酢を使う面倒を解消
ひっそりと地味に発売

 当時、食酢自体の売り上げが落ち込み、穀物酢などの生酢と呼ばれるノーマルタイプの商品から、調味酢へのシフトが起きていた。

 働く女性の増加で、料理に時短や簡便さが求められるようになっていたからだ。

 酢は他の調味料に比べて扱いづらい面がある。一から合わせ酢を作る手間がかかる上、酢を入れ過ぎて味がばらつきやすいなど、料理の場から酢が敬遠されていた。

 そうした問題を解消するものが開発できないか。それが、カンタン酢開発のきっかけだった。

 さらに、ヒントは「すし酢」や「らっきょう酢」といった既存の調味酢商品の使われ方にもあった。

 消費者にヒアリングすると、すし酢は酢飯を作る以外でも活用されていた。いまのカンタン酢のような汎用性の高い使い方がすでに根付いていたのだ。

 そうした使用法は、ミツカン自身が大々的に宣伝していたわけではない。あくまで料理が得意な人がアレンジとして活用する、いわば“通の使い方”だ。

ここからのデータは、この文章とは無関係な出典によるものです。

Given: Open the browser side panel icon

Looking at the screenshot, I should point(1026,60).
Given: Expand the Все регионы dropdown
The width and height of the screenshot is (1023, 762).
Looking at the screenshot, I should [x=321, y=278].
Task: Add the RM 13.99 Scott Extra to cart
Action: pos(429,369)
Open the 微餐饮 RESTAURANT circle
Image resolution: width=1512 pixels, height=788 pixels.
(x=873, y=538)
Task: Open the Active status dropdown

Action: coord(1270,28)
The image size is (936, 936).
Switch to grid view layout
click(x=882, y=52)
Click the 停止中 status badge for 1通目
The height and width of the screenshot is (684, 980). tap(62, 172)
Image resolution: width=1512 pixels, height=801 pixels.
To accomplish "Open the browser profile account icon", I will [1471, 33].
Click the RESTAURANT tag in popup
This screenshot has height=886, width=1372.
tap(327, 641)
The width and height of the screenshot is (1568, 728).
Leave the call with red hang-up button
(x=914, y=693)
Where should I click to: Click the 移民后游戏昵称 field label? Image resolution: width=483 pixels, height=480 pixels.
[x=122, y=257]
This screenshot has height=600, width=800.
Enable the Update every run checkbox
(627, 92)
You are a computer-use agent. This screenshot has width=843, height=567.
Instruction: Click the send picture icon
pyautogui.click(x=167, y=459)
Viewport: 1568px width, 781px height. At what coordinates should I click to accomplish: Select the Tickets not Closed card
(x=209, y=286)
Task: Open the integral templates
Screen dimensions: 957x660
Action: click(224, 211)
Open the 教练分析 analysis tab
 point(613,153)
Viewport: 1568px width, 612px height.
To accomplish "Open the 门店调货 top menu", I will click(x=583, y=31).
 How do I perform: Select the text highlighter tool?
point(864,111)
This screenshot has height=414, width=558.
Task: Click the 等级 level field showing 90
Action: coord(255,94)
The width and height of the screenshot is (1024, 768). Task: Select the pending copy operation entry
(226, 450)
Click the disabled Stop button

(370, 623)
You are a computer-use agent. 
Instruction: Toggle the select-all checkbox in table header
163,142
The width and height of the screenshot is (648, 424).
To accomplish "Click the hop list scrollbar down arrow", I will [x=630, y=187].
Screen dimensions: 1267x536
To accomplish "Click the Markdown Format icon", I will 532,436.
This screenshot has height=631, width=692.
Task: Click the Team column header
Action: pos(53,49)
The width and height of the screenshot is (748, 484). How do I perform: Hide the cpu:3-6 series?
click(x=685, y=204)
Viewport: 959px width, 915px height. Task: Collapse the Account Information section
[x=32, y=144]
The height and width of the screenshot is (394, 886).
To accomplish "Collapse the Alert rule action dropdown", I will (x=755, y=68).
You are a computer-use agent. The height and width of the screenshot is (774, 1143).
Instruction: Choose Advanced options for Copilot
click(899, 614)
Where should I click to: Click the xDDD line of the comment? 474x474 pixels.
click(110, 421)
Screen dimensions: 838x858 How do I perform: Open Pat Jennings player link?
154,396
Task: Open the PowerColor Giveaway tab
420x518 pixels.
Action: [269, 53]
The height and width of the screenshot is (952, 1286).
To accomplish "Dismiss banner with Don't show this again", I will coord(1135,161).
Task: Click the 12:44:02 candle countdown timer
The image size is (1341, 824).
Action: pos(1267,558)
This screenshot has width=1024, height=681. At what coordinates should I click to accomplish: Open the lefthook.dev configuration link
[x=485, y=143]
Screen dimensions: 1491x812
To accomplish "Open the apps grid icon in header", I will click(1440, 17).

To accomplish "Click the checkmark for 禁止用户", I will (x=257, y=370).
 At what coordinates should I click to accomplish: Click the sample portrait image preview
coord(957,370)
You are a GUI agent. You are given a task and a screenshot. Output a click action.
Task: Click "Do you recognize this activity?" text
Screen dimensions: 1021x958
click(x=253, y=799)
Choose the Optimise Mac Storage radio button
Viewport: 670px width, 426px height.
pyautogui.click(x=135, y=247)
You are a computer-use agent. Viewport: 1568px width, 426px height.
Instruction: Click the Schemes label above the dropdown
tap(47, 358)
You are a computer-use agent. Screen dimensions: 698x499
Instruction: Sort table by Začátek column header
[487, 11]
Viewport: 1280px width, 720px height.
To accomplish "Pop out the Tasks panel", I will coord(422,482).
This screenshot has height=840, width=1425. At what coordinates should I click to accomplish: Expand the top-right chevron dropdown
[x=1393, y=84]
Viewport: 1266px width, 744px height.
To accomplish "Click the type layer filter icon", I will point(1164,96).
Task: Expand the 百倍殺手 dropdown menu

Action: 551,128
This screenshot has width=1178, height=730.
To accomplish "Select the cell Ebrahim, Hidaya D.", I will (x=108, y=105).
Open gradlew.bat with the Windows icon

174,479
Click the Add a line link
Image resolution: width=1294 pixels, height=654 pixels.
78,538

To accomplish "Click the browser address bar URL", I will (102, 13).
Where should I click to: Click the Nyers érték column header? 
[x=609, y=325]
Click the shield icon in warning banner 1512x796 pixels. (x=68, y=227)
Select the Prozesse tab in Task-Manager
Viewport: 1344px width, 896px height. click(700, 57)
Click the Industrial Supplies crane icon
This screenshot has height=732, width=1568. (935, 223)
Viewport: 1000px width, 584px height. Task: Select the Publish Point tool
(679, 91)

 ならば、料理が得意ではない人でも、このように調味酢を幅広く使えるようにしようと考えた。

 そこで、カンタン酢は、すし酢に比べて塩味を抑えるなど味わいをよりマイルドにすることで、使い勝手が良く、万人に受ける味に仕上げた。さまざまなメニューへの活用も前面に押し出した。

 また、それまでの食酢商品は瓶詰が一般的であったのに対し、ペットボトルを採用。小容量のサイズにして、使いやすさを追求した。